Record excerpts:
★ ★ ★ ★
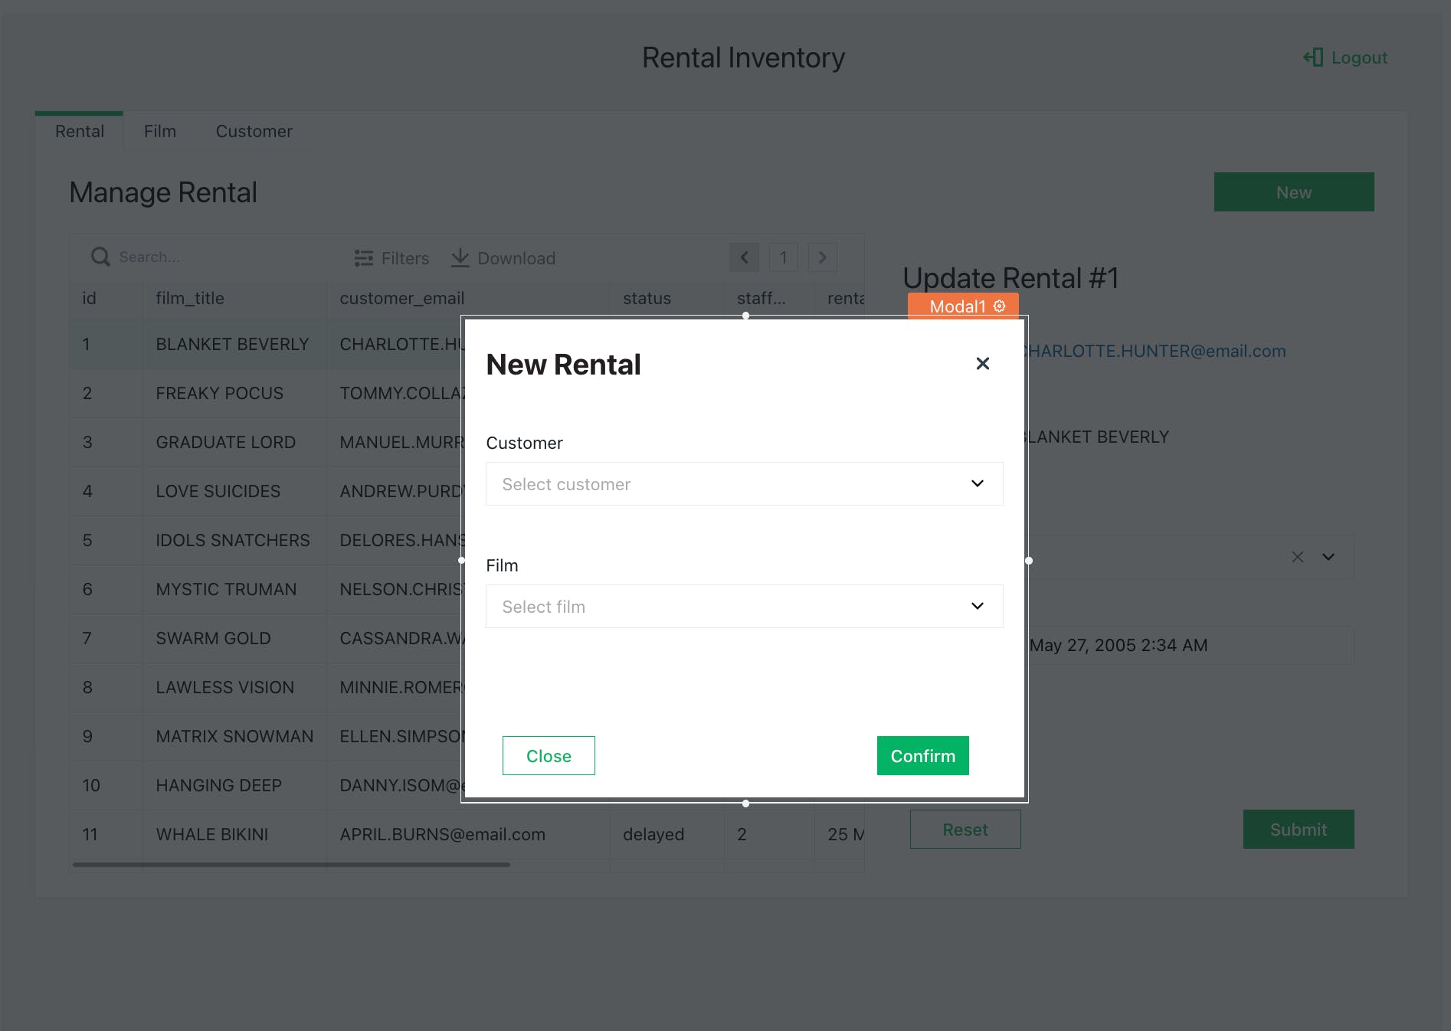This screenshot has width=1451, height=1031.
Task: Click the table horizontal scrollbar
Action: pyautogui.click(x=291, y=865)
★ ★ ★ ★
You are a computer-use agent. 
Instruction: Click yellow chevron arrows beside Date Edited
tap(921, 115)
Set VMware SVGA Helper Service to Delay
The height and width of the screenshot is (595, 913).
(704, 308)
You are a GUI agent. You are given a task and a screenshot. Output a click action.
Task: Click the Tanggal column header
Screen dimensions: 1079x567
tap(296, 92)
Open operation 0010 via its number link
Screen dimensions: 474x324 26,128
★ ★ ★ ★
Task requirements: Find all lines in the records that hold the word "agent". Copy them.

Solution to the exercise:
You are a computer-use agent. 
You are a GUI agent. You are given a task and a screenshot. Output a click action.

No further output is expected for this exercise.